DETALHES DA TAREFA: Coloque numa lista JSON de strings as linhas dos registros abaixo, da linha que contém "The height and width of the screenshot is (824, 969)." até a linha que contém "The image size", incluindo as duas, com uma string por linha e sem as linhas em branco. Deixe as imagens fora da resposta.

REGISTROS FORNECIDOS:
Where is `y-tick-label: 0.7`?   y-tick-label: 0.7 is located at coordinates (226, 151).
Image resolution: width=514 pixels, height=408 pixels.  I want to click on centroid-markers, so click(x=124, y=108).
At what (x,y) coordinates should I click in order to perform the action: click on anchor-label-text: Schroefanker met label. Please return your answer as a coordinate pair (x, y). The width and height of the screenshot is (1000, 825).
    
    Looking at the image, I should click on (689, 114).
...
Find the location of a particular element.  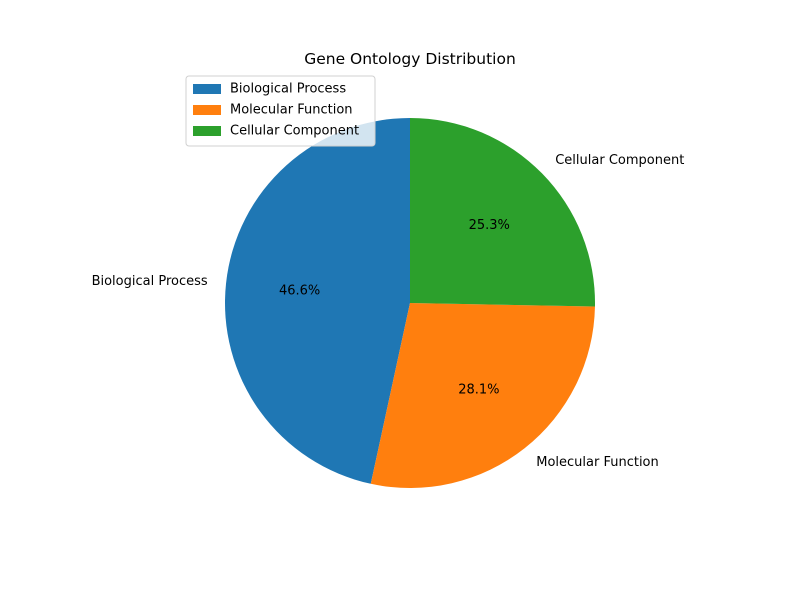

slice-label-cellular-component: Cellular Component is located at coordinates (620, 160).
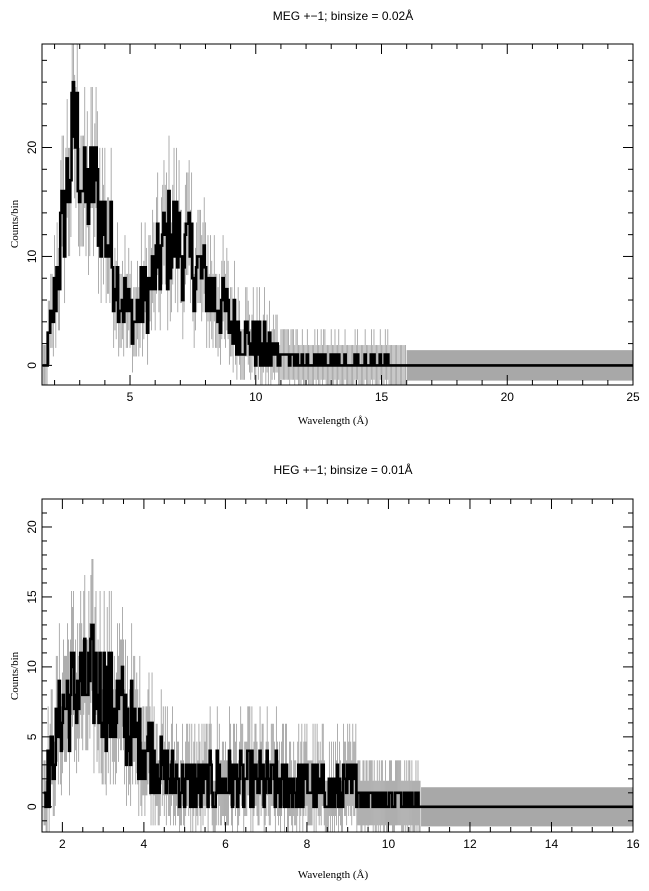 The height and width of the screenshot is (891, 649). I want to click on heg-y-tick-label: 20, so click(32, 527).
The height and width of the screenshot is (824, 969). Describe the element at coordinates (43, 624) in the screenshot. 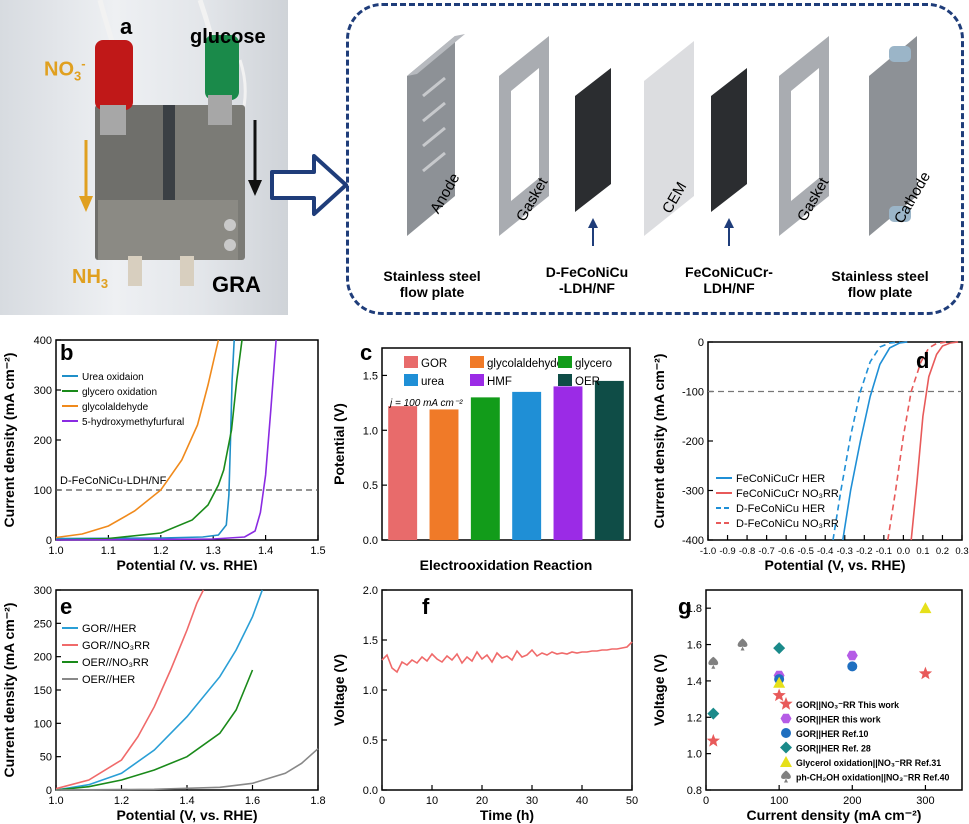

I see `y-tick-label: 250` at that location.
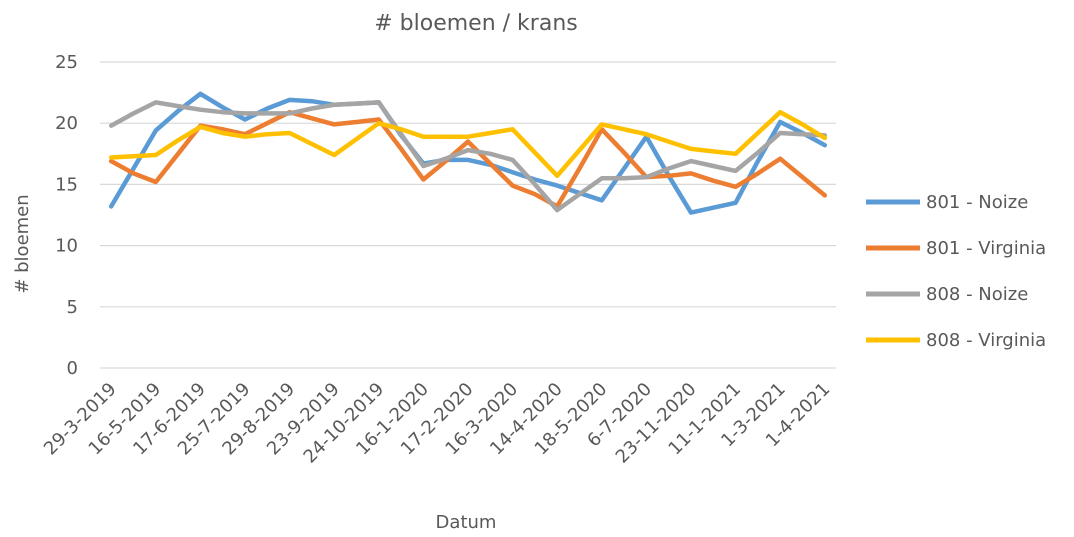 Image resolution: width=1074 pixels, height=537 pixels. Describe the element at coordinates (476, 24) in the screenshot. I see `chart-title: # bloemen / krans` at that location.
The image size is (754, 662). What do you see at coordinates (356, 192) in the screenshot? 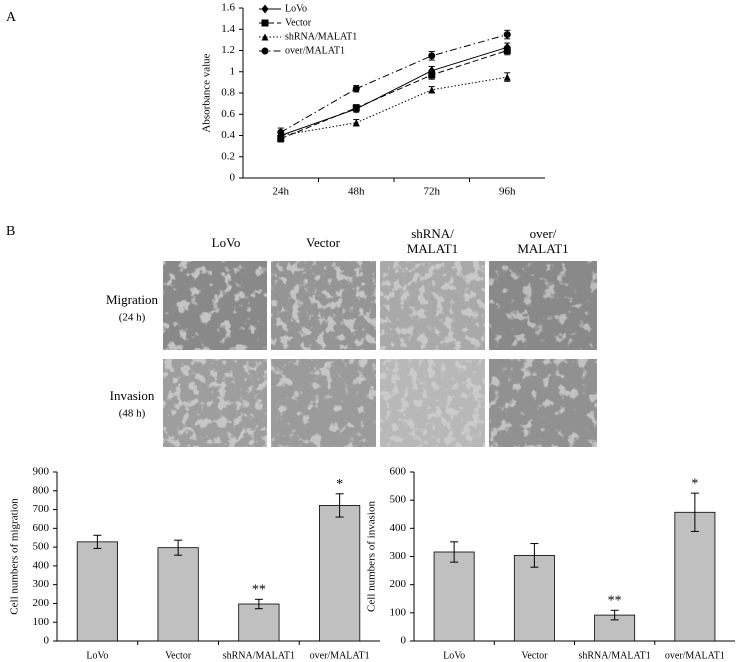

RESULTADO ABAIXO:
[
  "The height and width of the screenshot is (824, 969). Describe the element at coordinates (43, 624) in the screenshot. ",
  "I see `y-tick-label: 250` at that location.",
  " Image resolution: width=1074 pixels, height=537 pixels. Describe the element at coordinates (476, 24) in the screenshot. I see `chart-title: # bloemen / krans` at that location.",
  "The image size is (754, 662). What do you see at coordinates (356, 192) in the screenshot? "
]